┌─ Material for this task
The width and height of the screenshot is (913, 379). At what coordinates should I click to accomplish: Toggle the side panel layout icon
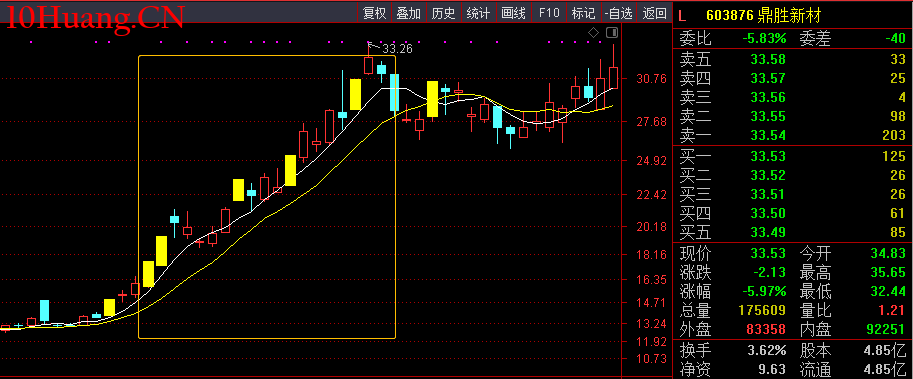(x=612, y=32)
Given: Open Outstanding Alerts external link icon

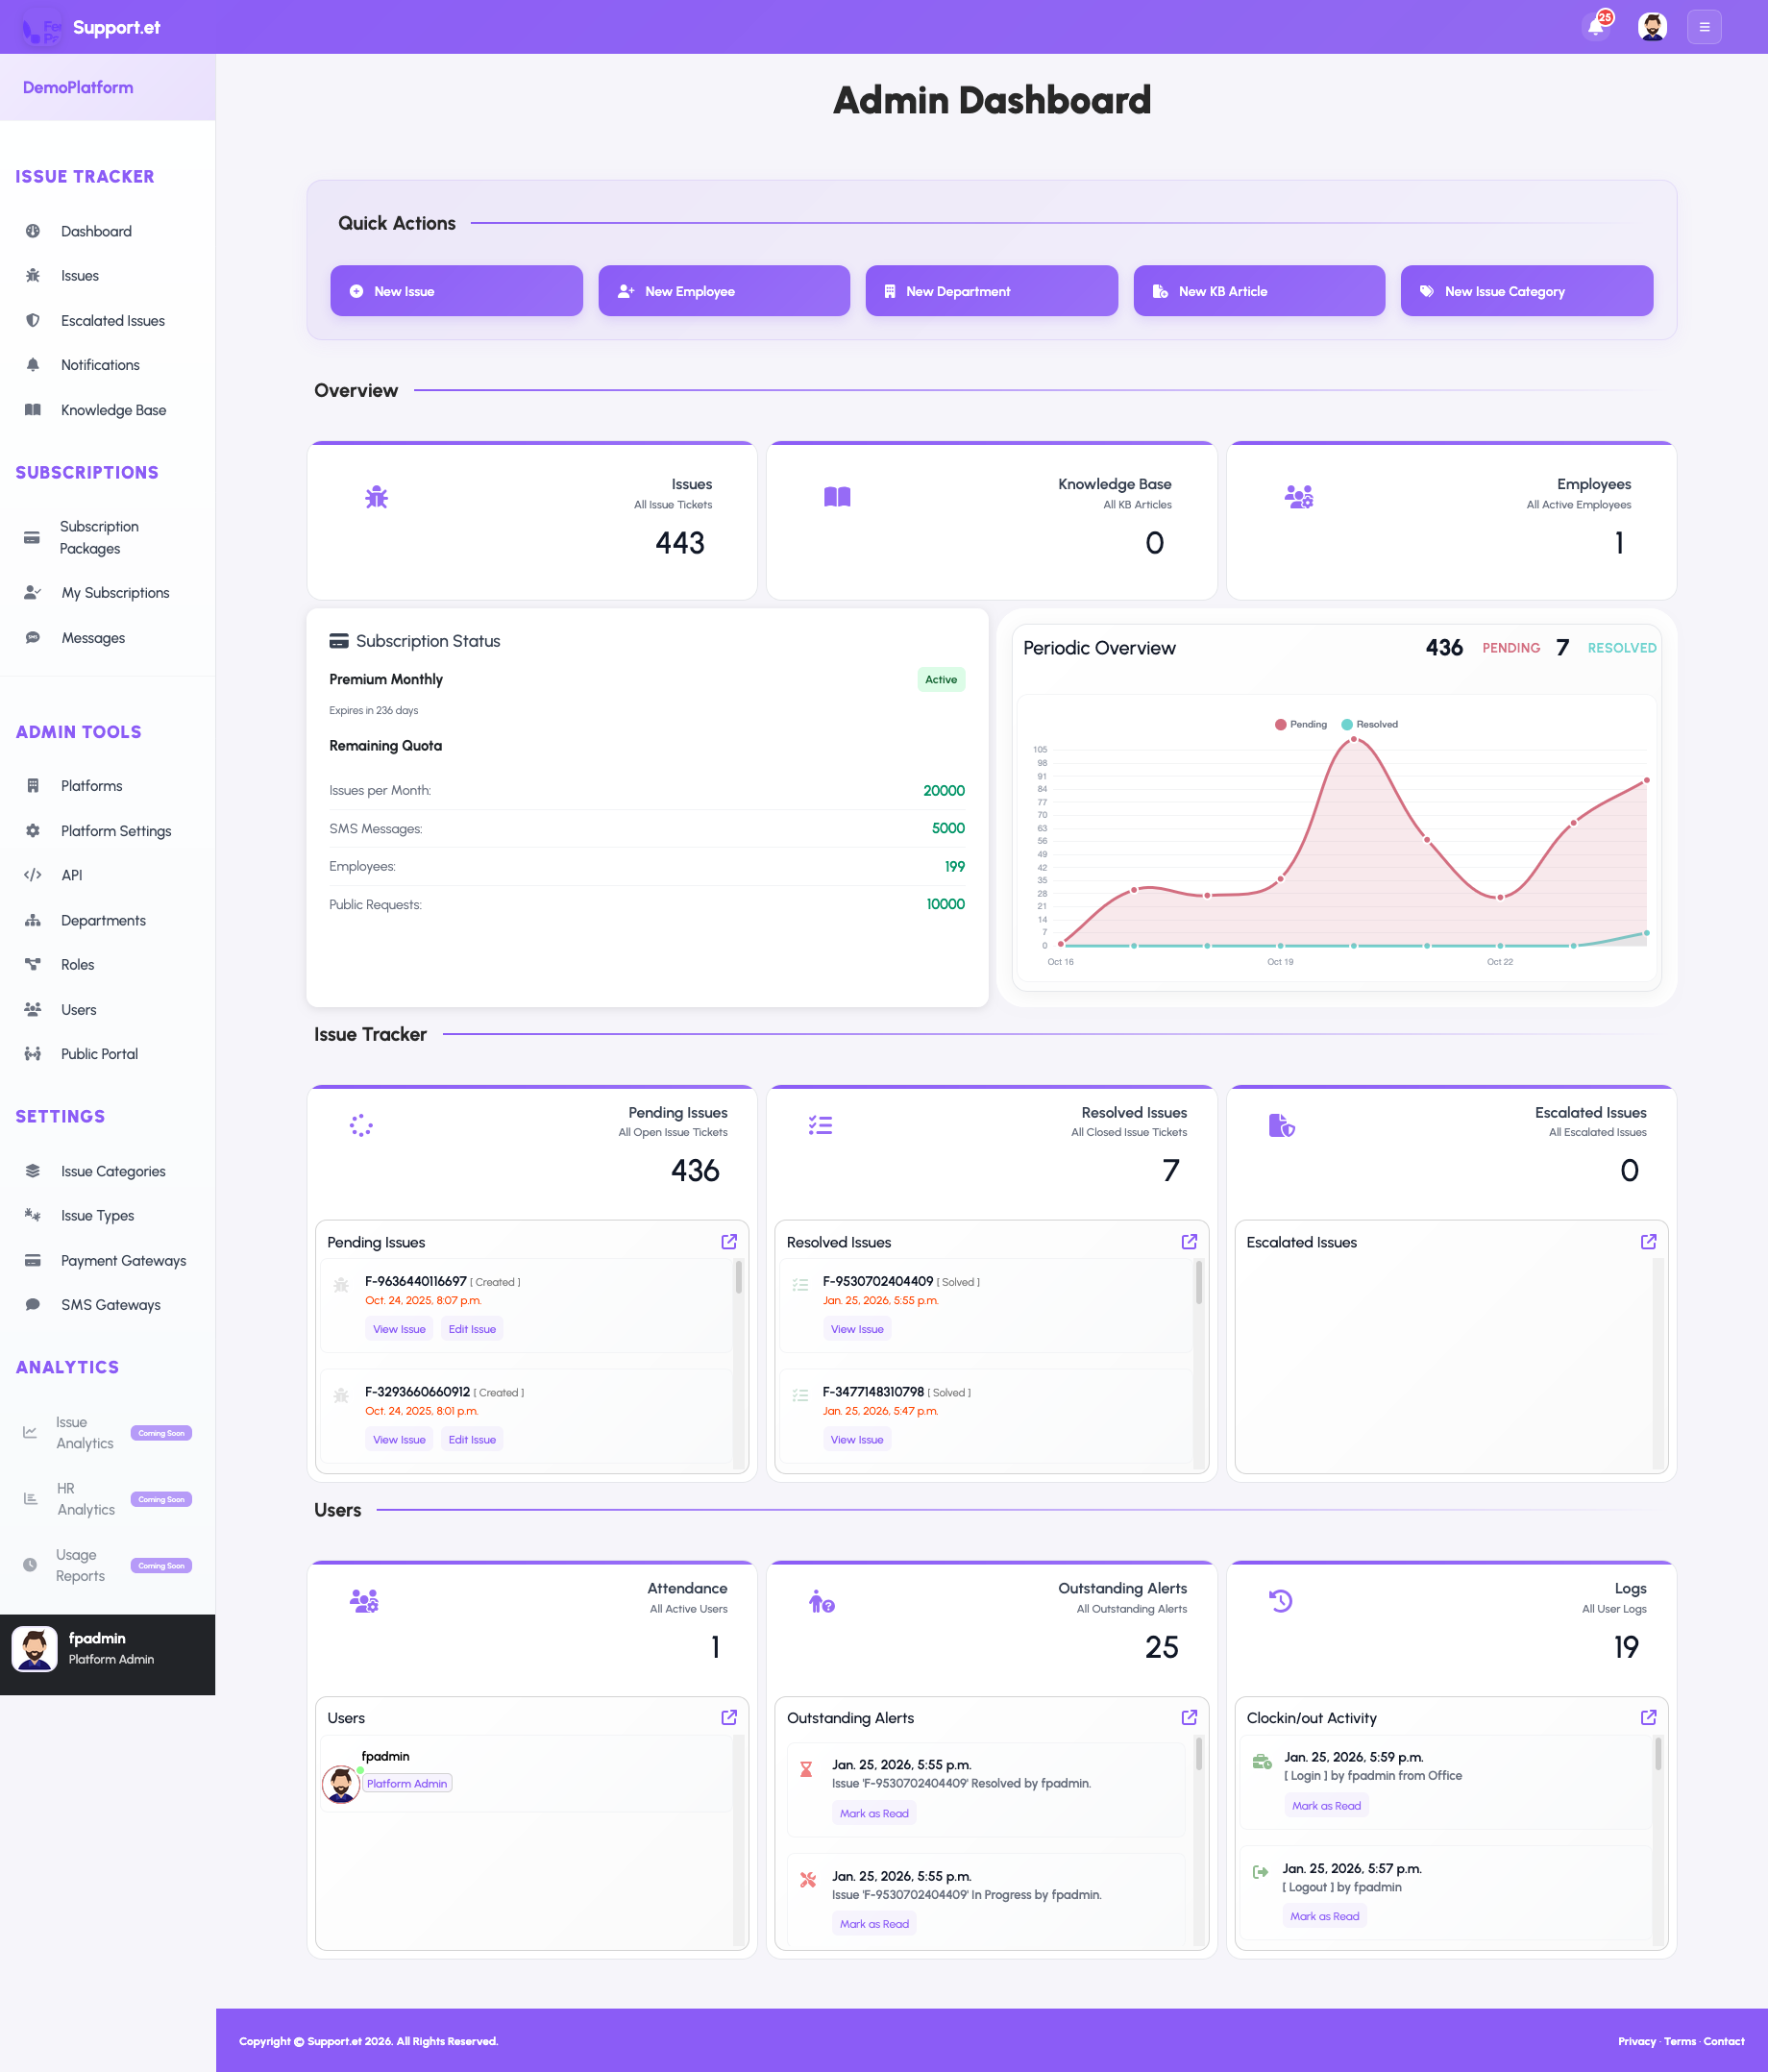Looking at the screenshot, I should point(1189,1717).
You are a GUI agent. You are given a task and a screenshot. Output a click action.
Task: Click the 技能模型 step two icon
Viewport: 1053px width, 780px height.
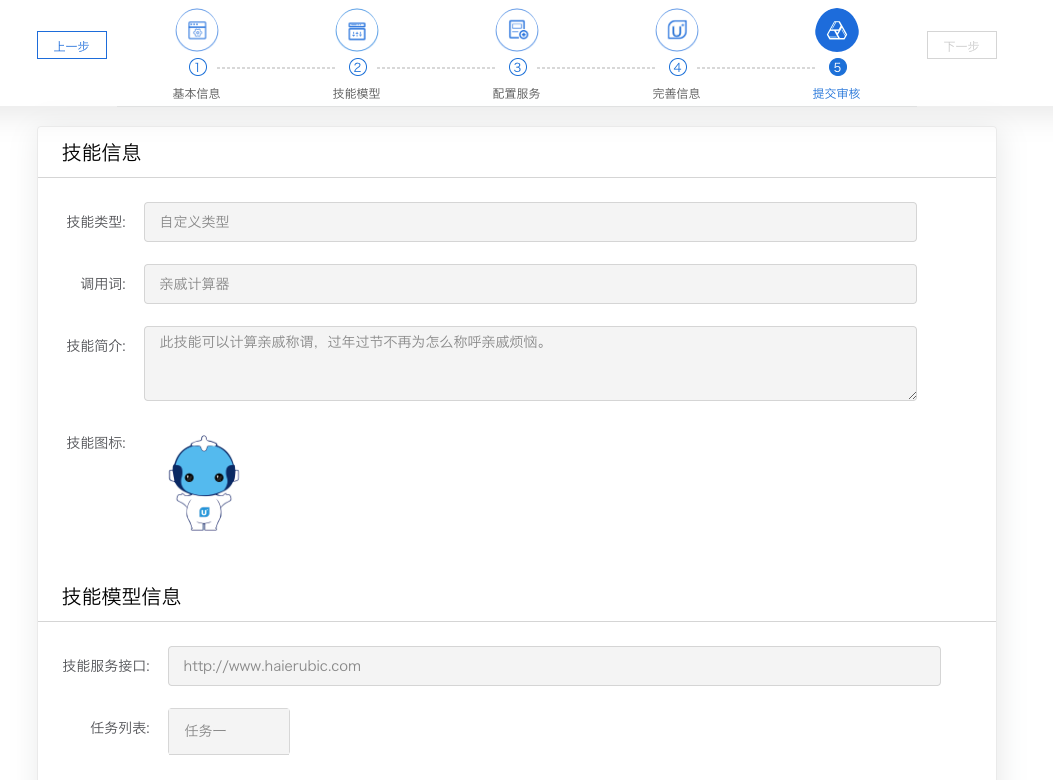pyautogui.click(x=357, y=30)
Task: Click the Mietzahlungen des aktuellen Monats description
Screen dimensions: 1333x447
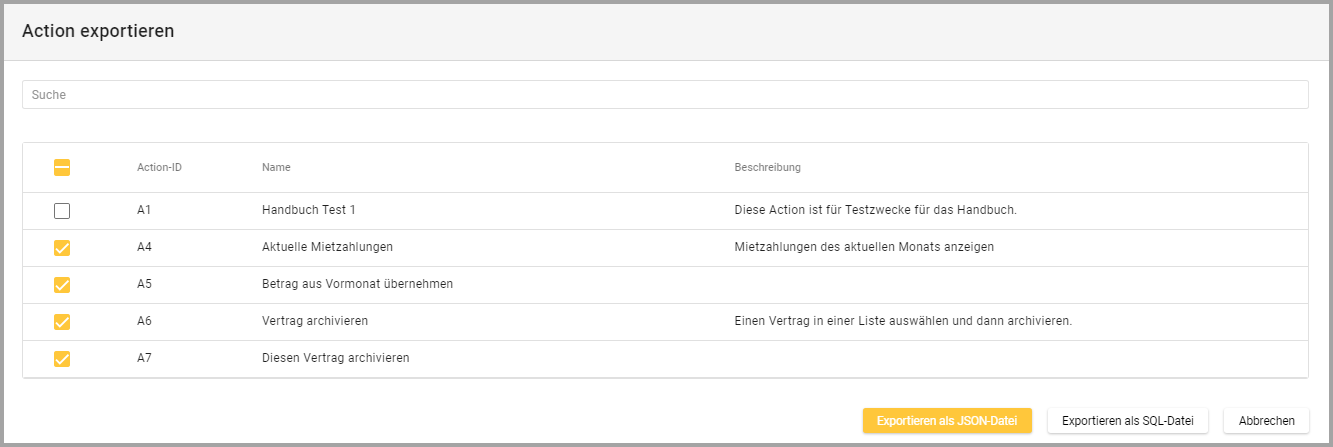Action: pos(864,248)
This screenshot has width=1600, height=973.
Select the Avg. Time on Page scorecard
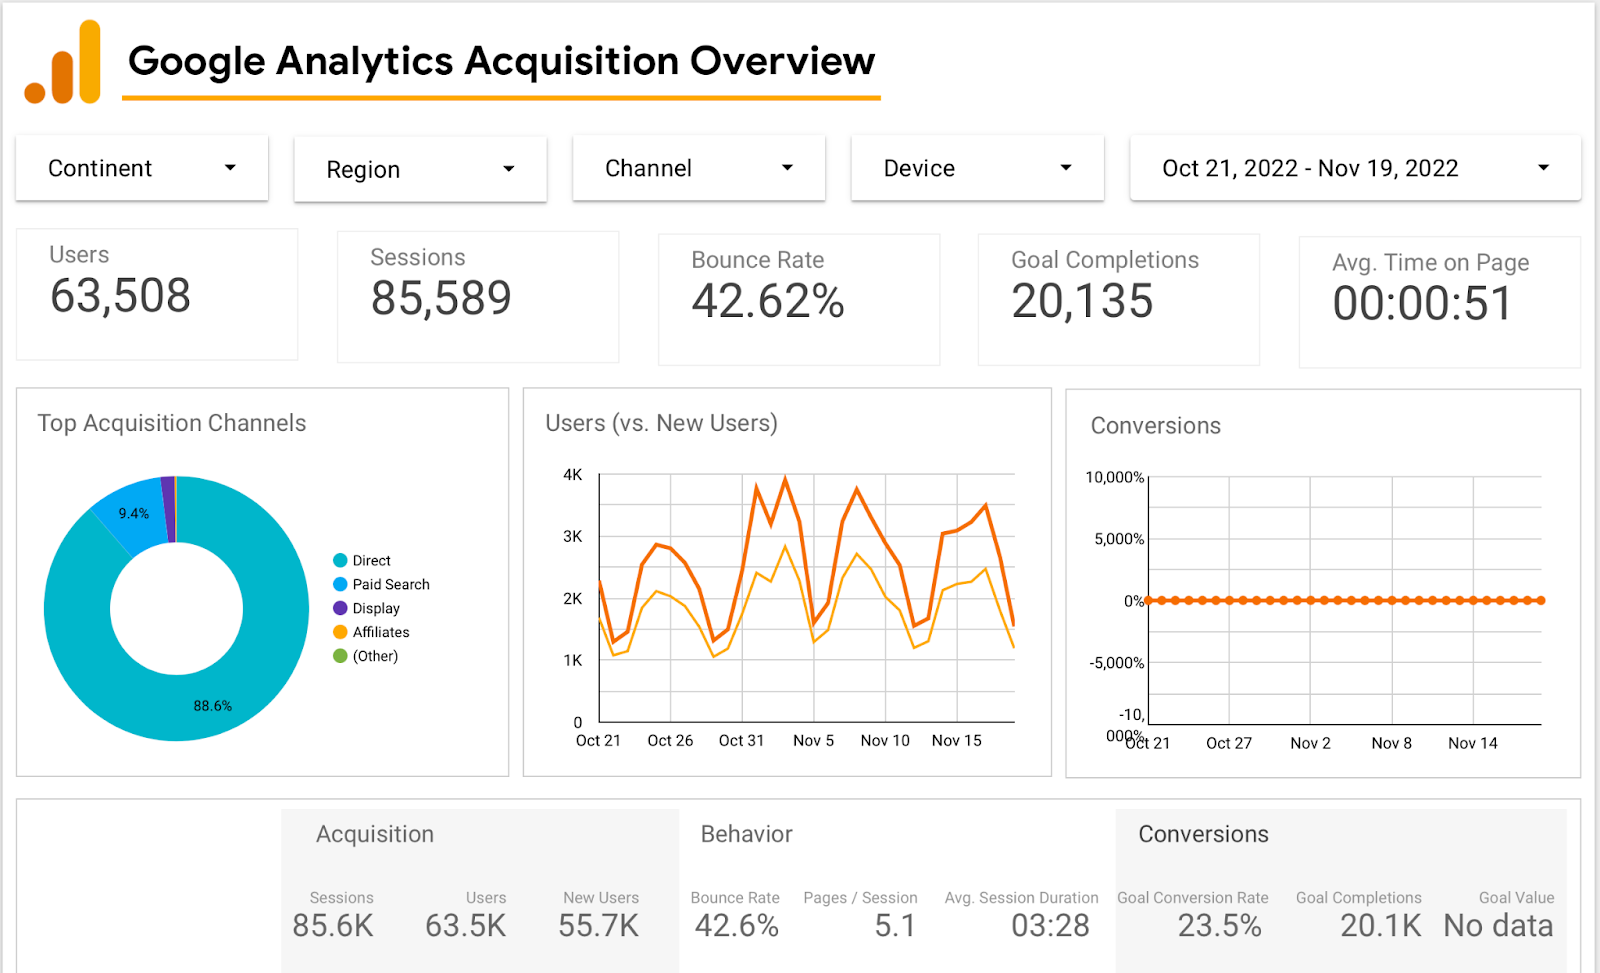[x=1439, y=302]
└─
**Work instruction**
Give again exactly the lines from the one holding "Given: Open Outstanding" to the final line of the records, both ends included, and nothing more. Pictures do not belong in the copy.

**Expected output**
Given: Open Outstanding Alerts external link icon

Looking at the screenshot, I should point(1189,1717).
You are a GUI agent. You are given a task and a screenshot. Output a click action.
Task: Click the 技能模型 step two icon
Viewport: 1053px width, 780px height.
pyautogui.click(x=357, y=30)
Task: Click the Mietzahlungen des aktuellen Monats description
Screen dimensions: 1333x447
Action: pos(864,248)
This screenshot has width=1600, height=973.
Select the Avg. Time on Page scorecard
[x=1439, y=302]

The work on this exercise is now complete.